Fasting is a common religious practice with roots in ancient tradition. But recent research is bringing to light multiple health benefits associated with intermittent fasting (IF).
Intermittent fasting, abstaining from eating for an extended period of time, has drawn the attention of the weight loss industry because the caloric restriction approach continues to disappoint, showing a poor success rate and high occurrence of weight regain.
IF approaches do included caloric restriction. However, they also include food selection, timing and frequency. These variables lead to changes in eating and sleeping patterns resulting in positive changes to metabolic rhythms which can lead to a reduction in appetite, chronic inflammation, improved cognitive function and a lower risk of chronic disease.
Understanding IF
An article published by Harvard Health explains that food is broken down by enzymes in our gut and eventually ends up as molecules in our bloodstream. Carbohydrates, such as bread, rice and sweets, are quickly broken down into sugar, which our cells use for energy. If our cells don’t use all of the sugar, it gets stored in our fat cells. But sugar can only enter our cells with insulin. Insulin brings sugar into the fat cells and keeps it there.
Between meals, provided we don’t snack, our insulin levels will go down and our fat cells can then release their stored sugar as energy. If we let our insulin levels go down, we lose weight. The entire idea of IF is to allow the insulin levels to go down far enough and for long enough that we burn excess fat.
What the Science Tells Us
The science behind IF is encouraging. Findings were presented at the Obesity Society Annual Meeting in the fall of 2016 by a team of researchers from Pennington Biomedical Research Center who concluded that eating for a smaller window of time, approx 8-2 pm can greatly help with weight loss by optimizing metabolic function. This is partially because food is consumed at the time of day when the body’s metabolism is most efficient. Evidence also points to a reduction in the risk for Type 2 Diabetes, improved heart health and reduced inflammation.
Which Approach Is Best?
There are multiple approaches but three of the most common are the 5:2 approach, eating 5 days of week and skipping two, the 12-14 hour break approach, which is eating all meals between a short window and allowing a 12-14 hour break between dinner and breakfast, and the 8-2 pm window approach.
While there are multiple methods and approaches, the best approach is the one that is sustainable for you. Eating your last meal at 2 pm is a bit drastic for most people. So the approach that we recommend is the 12-14 hour break. By taking a 12-14 hour break between dinner and breakfast the next morning you get the metabolic boost of an early dinner without the hunger pangs of a more aggressive program such as skipping days or the 8-2 pm intake approach. Do your best to be totally finished eating by 7 pm and allow at least 90 minutes to 2 hours before going to bed. Fluid are fine but resist the temptation to snack. It defeats the whole purpose.

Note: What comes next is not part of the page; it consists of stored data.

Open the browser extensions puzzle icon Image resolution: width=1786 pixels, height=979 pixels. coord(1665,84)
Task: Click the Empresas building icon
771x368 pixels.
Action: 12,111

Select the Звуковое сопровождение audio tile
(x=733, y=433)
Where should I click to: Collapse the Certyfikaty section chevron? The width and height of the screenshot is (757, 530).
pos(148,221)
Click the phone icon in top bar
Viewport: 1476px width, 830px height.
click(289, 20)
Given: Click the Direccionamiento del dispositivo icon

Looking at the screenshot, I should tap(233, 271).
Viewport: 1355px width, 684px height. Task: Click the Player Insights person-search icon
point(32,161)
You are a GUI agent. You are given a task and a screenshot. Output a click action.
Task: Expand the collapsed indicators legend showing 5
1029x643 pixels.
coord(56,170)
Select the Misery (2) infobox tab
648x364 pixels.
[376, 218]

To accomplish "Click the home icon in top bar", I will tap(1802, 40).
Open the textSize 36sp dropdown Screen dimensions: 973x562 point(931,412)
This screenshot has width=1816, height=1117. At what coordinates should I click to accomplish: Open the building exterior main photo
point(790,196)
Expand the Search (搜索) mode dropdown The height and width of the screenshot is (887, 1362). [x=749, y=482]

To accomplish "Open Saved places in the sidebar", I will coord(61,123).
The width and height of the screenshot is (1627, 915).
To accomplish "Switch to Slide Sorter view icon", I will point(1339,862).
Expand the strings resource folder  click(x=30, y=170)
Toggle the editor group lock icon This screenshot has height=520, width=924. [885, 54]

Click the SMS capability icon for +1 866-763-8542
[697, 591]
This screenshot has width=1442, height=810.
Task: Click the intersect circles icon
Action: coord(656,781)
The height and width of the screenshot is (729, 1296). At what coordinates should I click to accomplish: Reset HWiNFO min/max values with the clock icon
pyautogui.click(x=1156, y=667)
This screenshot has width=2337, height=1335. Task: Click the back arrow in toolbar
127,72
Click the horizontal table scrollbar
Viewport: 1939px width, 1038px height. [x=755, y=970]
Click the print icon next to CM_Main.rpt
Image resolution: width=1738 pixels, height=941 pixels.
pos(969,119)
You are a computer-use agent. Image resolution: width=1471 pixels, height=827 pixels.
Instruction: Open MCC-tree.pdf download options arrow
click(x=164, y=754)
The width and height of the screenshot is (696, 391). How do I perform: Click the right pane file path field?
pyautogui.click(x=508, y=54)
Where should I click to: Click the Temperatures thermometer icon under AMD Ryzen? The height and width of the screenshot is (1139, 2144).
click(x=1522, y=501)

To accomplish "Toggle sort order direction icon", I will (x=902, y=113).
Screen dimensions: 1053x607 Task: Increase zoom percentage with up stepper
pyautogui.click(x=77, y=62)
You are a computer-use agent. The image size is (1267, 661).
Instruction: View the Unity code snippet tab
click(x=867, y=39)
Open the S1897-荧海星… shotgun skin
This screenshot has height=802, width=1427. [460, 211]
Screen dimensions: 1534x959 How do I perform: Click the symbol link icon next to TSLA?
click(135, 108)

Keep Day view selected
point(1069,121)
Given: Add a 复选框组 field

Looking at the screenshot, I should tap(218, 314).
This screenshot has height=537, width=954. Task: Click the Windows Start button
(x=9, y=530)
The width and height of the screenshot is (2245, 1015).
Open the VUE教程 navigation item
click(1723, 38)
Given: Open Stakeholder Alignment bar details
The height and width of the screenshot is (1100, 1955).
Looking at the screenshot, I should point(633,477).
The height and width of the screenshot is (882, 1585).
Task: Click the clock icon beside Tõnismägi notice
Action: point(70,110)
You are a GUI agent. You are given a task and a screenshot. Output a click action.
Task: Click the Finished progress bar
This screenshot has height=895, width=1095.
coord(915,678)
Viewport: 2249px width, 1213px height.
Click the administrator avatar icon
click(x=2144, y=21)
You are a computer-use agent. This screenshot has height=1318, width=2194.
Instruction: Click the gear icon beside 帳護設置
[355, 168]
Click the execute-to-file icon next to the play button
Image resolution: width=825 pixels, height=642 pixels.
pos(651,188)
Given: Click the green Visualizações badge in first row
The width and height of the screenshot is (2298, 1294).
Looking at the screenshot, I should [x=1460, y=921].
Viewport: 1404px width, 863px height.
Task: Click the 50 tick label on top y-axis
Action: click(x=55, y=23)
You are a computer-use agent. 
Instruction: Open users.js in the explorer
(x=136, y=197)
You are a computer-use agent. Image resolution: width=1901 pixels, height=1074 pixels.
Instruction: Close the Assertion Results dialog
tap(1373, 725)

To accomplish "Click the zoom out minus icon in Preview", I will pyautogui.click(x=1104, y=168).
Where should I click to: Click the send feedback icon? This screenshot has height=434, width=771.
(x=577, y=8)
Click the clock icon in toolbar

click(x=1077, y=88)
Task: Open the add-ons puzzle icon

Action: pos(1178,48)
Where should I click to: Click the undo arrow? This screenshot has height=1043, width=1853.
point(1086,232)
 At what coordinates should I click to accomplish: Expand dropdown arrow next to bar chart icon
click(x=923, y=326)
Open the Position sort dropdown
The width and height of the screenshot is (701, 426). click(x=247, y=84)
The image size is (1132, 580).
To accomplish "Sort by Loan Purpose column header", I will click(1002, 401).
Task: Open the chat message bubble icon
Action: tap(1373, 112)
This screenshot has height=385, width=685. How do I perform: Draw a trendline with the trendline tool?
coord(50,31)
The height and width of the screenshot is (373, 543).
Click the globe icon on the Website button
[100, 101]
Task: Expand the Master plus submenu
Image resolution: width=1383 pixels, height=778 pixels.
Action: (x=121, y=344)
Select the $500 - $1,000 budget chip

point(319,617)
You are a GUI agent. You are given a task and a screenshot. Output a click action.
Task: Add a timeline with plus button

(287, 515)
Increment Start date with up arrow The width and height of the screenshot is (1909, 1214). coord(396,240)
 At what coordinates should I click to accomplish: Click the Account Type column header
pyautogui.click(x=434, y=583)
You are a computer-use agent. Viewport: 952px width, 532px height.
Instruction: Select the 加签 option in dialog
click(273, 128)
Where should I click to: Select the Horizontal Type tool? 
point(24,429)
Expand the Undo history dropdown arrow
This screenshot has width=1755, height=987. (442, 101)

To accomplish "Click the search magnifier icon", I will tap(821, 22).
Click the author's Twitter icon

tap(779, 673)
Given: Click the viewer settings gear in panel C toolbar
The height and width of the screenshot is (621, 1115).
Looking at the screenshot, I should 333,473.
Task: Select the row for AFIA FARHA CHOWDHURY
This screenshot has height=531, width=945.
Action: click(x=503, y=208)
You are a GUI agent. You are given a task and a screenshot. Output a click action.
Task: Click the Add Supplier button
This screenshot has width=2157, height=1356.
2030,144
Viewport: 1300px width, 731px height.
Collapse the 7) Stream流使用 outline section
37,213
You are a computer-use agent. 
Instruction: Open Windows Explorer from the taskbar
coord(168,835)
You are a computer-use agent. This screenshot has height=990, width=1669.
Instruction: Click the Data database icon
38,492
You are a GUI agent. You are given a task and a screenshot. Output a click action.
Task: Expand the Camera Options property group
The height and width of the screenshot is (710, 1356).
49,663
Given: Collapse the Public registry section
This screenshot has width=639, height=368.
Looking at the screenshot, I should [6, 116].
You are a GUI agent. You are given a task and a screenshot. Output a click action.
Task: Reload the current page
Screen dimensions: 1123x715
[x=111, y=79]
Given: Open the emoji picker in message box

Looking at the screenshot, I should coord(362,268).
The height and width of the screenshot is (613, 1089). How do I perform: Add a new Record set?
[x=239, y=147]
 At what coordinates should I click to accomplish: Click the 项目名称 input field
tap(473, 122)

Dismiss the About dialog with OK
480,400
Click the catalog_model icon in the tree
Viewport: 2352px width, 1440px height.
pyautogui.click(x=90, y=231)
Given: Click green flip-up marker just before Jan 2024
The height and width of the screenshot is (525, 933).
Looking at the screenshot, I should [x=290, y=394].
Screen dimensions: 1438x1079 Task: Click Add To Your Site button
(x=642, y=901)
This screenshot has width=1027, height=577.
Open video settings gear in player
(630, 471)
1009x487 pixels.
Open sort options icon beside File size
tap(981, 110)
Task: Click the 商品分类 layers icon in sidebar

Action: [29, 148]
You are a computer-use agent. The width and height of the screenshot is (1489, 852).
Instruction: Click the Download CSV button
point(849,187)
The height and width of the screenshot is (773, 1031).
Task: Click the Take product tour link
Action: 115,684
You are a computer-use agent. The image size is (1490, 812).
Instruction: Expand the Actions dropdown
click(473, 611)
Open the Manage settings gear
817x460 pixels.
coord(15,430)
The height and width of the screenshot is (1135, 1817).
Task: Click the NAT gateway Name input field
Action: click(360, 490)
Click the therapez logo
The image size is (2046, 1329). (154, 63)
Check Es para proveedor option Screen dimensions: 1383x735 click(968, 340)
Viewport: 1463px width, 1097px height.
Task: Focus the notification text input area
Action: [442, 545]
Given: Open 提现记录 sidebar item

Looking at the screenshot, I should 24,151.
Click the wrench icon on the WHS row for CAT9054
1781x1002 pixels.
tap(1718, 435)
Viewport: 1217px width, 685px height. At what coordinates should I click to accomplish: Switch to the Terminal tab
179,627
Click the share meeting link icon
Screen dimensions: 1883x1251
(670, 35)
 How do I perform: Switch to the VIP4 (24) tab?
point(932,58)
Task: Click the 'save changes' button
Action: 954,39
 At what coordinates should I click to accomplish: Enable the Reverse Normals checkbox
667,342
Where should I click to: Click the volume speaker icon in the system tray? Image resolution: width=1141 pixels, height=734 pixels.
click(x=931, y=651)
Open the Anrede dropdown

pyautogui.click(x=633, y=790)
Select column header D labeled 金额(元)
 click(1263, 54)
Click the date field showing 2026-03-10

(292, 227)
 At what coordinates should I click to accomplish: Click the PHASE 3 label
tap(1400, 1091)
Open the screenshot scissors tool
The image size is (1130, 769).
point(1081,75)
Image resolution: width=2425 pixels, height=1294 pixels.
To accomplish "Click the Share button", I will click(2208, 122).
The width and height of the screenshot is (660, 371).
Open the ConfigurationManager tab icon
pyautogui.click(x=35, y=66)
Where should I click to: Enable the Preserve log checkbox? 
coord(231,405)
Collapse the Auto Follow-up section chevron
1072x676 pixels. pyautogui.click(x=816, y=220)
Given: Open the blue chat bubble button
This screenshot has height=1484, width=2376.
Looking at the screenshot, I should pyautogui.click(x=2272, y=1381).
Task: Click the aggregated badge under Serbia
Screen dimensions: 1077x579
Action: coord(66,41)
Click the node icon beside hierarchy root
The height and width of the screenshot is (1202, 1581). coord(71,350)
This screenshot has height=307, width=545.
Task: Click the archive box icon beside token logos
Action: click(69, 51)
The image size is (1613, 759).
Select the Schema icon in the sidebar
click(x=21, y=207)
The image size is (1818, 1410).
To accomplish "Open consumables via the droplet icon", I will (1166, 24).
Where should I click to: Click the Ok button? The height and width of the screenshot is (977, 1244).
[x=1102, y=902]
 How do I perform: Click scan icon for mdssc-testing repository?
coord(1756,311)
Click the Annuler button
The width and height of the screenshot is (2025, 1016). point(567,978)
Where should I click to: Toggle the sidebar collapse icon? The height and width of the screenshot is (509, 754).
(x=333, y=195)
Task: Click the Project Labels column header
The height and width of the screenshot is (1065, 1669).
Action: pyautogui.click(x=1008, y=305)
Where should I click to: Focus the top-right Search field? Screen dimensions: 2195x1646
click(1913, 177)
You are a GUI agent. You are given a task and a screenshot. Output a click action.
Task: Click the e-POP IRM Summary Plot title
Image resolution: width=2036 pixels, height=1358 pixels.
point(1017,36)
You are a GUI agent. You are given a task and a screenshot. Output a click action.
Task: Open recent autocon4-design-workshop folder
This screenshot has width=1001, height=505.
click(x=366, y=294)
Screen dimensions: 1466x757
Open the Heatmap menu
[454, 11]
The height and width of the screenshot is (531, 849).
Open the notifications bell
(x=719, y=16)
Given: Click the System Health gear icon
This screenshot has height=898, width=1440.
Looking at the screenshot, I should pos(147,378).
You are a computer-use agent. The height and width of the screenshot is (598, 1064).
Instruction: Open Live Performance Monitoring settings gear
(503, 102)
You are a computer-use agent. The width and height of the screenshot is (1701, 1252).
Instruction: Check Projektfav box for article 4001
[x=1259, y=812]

Initially it will be a challenge, but you will be surprised at how quickly your body adapts to the new eat schedule. All that is required is a strong enough desire to see the program through.
Is IF a Silver Bullet?
IF alone is not sufficient for achieving overall health and wellness. However, a healthy diet scheduled properly, coupled with a sound exercise program could help to throw your program into overdrive. Research shows that exercise amplifies the benefits of IF, that according to an article published in Ageing Research Reviews. Maintaining an IF regimen combined with regular exercise results in long-term adaptations that improve physical, mental and emotional well-being while decreasing the risk of chronic disease.
Why IF is Ideal for Menopausal Women
Recent studies have indicated that intermittent fasting has special benefits for menopausal women.
Menopause causes changes in your metabolism. Typically, the metabolism slows down because estrogen levels fall out of balance. The sudden hormonal shift causes many women to gain weight. Women may also become less sensitive to insulin during menopause, meaning women have trouble processing sugar and refined carbohydrates—a metabolic change called insulin resistance. Insulin resistance often comes with fatigue and trouble sleeping.
Fasting is ideal for women going through menopause because it increases insulin sensitivity which makes your body better at processing sugar and carbohydrates. The end result is a reduction in stubborn excess body fat. And don’t forget, fasting optimizes metabolic function which is exactly what a women needs during menopause.
Caveats
For obvious reasons, intermittent fasting is not for everyone. If you are over the age of 75, under the age of 23, pregnant, suffer from diabetes or any other health condition then IF is not recommended for you. Talk to your doctor before you decide to try intermittent fasting to ensure that you adopt the approach that is best for you.